I think only https://github.com/slackhq/nebula/pull/768 could improve situation - is there anything I can do to make it merged (even as experimental feature) - @rawdigits ?

dropwhile commented 7 months ago

Maybe some of the ideas from https://toonk.io/sending-network-packets-in-go/ could be useful?

wadey commented 7 months ago

I think only #768 could improve situation - is there anything I can do to make it merged (even as experimental feature)

@ondrej-smola I made a v1.8.2-multiport release that is just v1.8.2 with this PR merged in if you want to test with it, binaries here: https://github.com/wadey/nebula/releases/tag/v1.8.2-multiport

johnmaguire commented 6 months ago

Hey @ondrej-smola - I was just wondering if you had a chance to test the build @wadey provided. If so, how did it go?

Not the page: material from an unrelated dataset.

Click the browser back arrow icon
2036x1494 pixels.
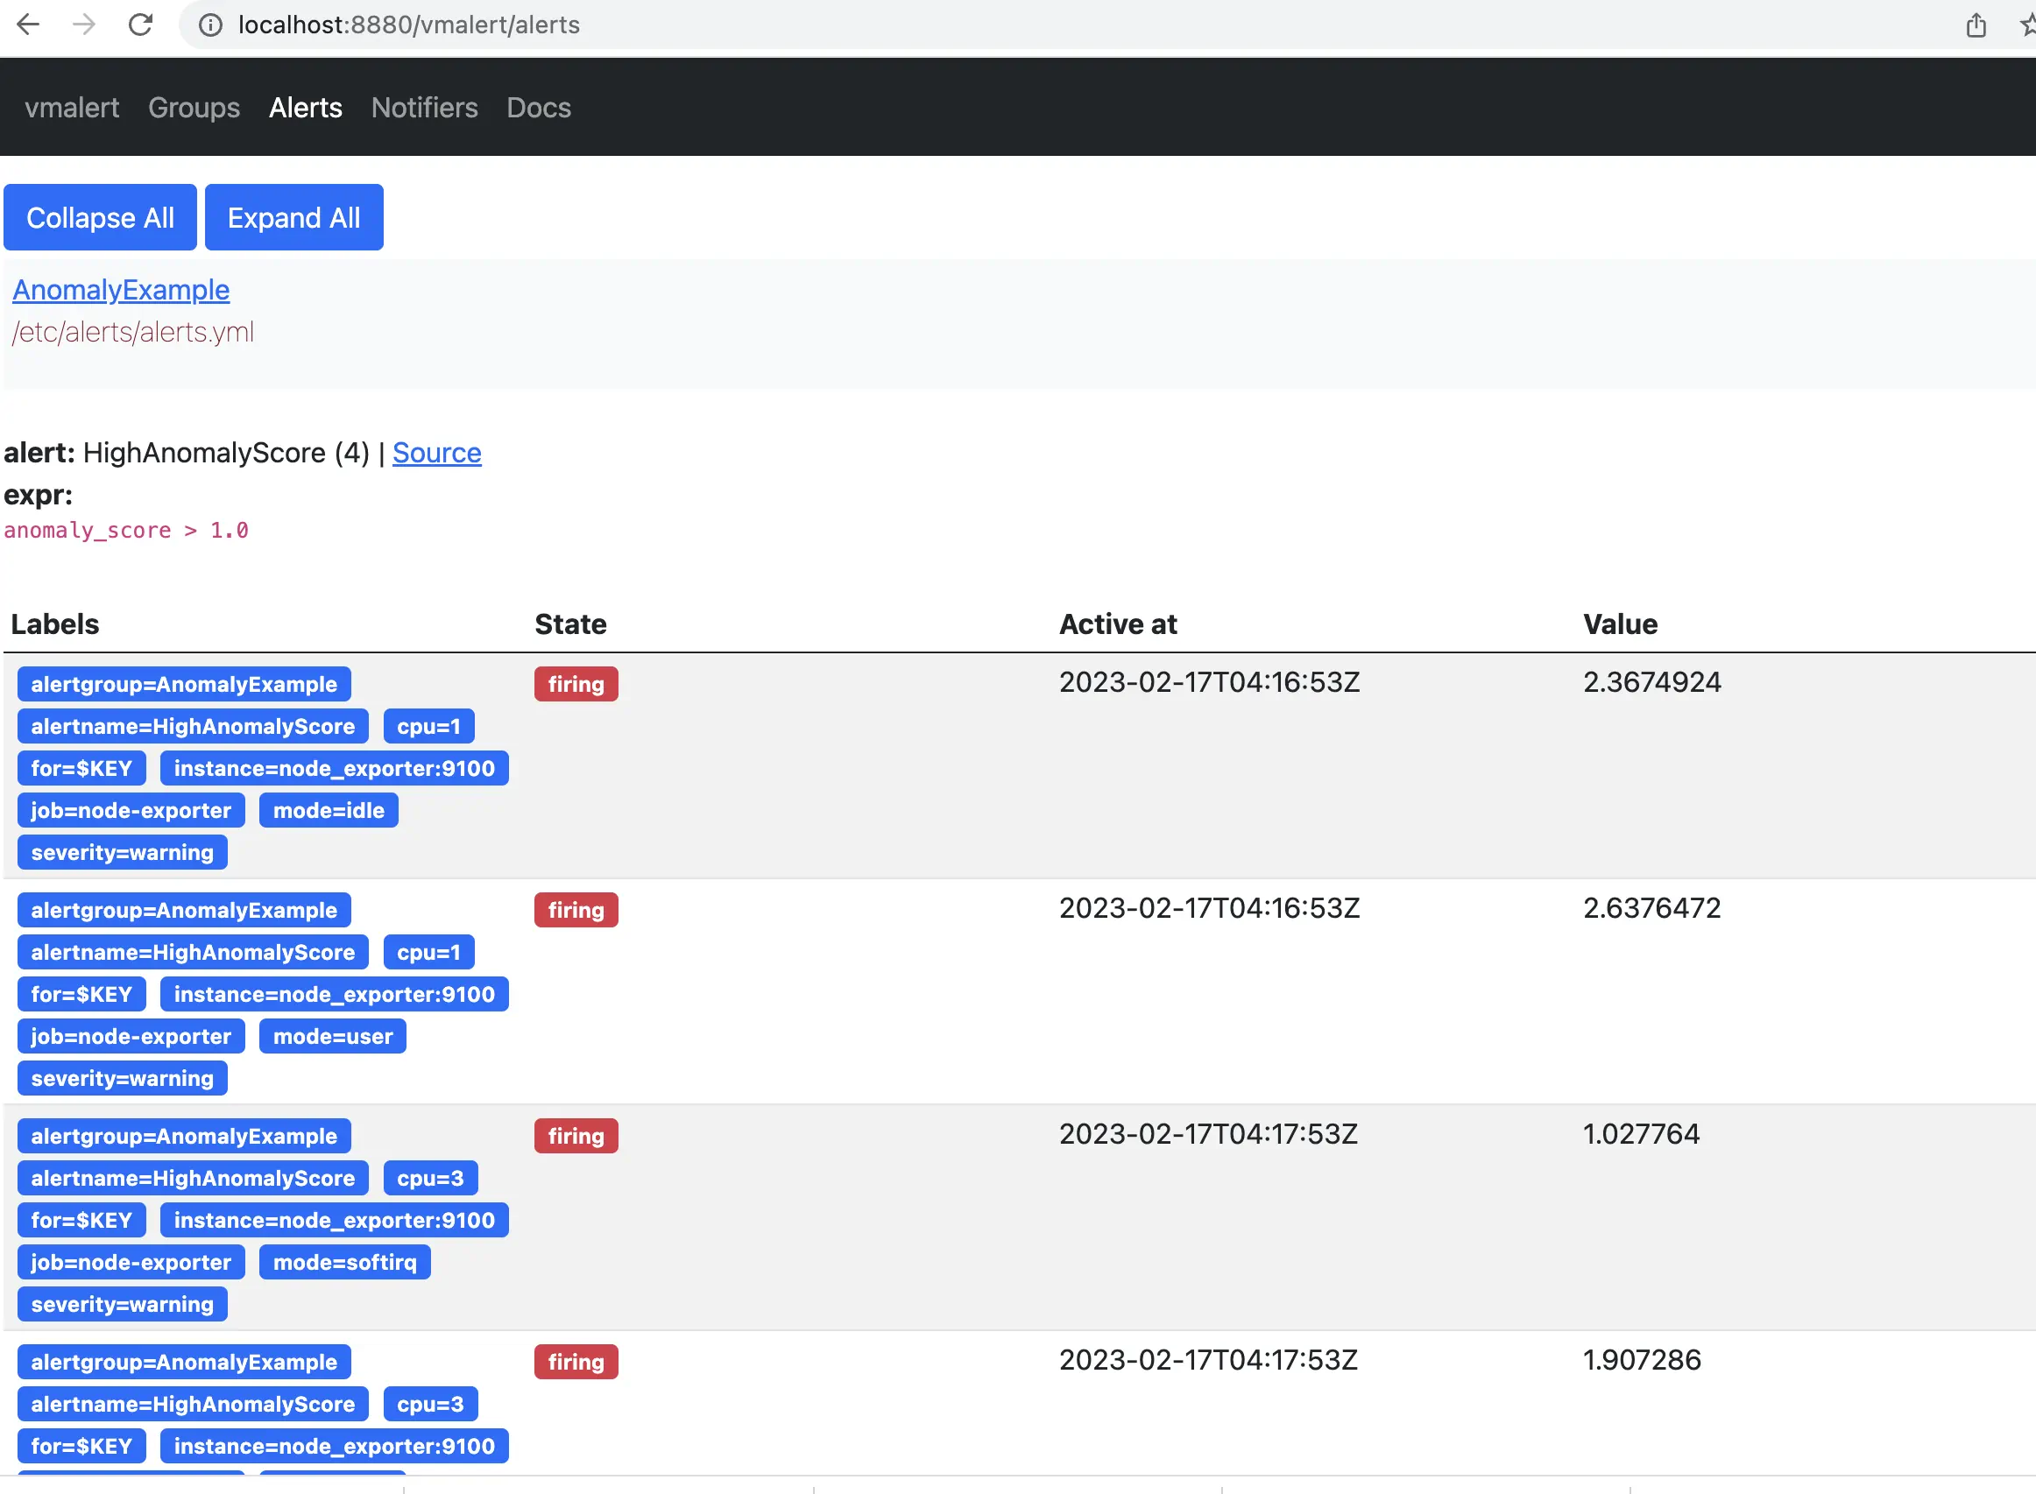[28, 24]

ondrej-smola commented 6 months ago

@wadey @johnmaguire thank you for creating release - I am on parental leave but should be back in June

p1u3o commented 4 months ago

I've noticed a fairly drastic drop using Nebula over Hetzners cloud networks

Hetzner private network (no Nebula)

iperf -c 10.0.0.5
------------------------------------------------------------
Client connecting to 10.0.0.5, TCP port 5001
TCP window size: 85.0 KByte (default)
------------------------------------------------------------
[  1] local 10.0.0.4 port 37204 connected with 10.0.0.5 port 5001
[ ID] Interval       Transfer     Bandwidth
[  1] 0.00-10.01 sec  5.91 GBytes  5.07 Gbits/sec

with 1.9.3

iperf -c 10.11.3.1
------------------------------------------------------------
Client connecting to 10.11.3.1, TCP port 5001
TCP window size: 45.0 KByte (default)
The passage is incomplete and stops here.